# Q-Learning for Prompt Selection (Predefined Questions)

This notebook demonstrates how to use Q-learning to select between original and elaborated prompts using predefined test questions.

## Key Components
- **States**: Features extracted from the prompt (type, length, complexity)
- **Actions**: Choose between original or elaborated prompt
- **Rewards**: Simulated or predefined feedback on which response was better

In [11]:
import sys
import os
import json
from IPython.display import display, HTML

# Add the project root to the path
sys.path.append(os.path.abspath(os.path.join(os.getcwd(), '..')))

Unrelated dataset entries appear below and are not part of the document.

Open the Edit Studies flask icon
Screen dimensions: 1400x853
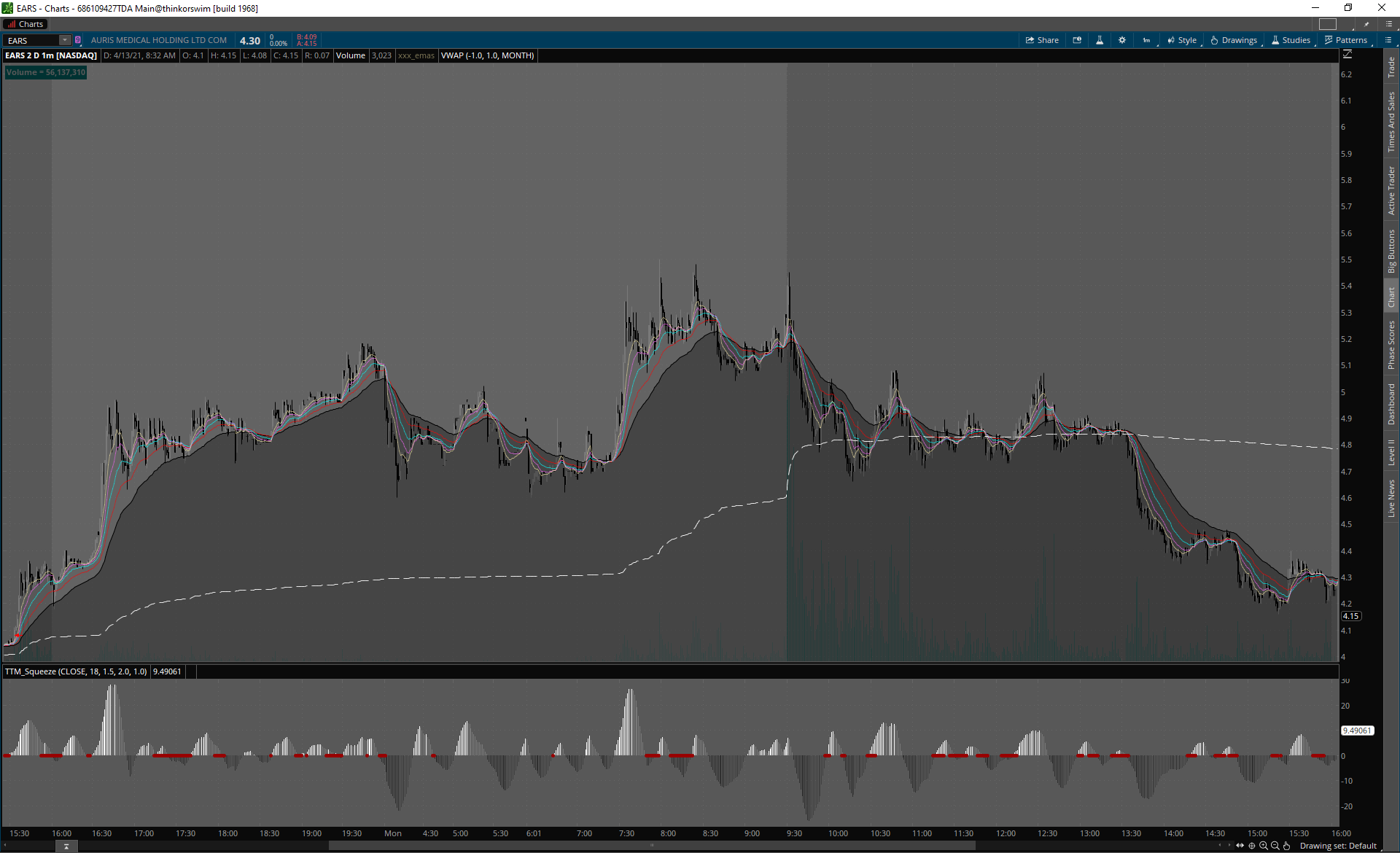(x=1100, y=40)
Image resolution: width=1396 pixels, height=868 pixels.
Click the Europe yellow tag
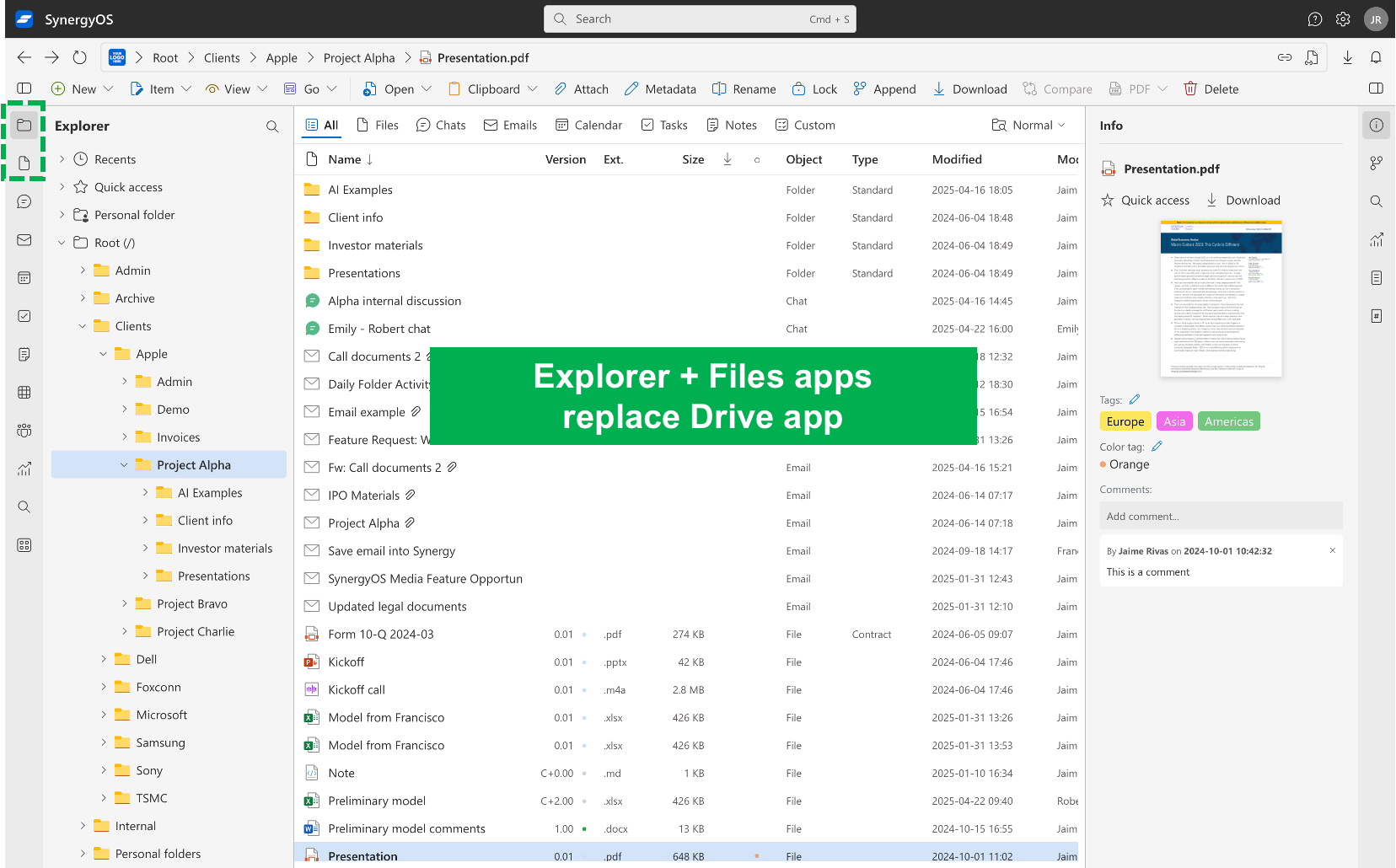coord(1125,421)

from src.flow.prompt_elaborator import PromptElaborator
from src.rl.q_learning import QLearningModel, ORIGINAL_PROMPT, ELABORATED_PROMPT
from src.model.model_catalogue import ModelCatalogue
from src.model.wrappers import ChatModelWrapper

## Initialize Components

In [12]:
# Initialize the prompt elaborator
elaborator = PromptElaborator(model_name="claude_3_sonnet")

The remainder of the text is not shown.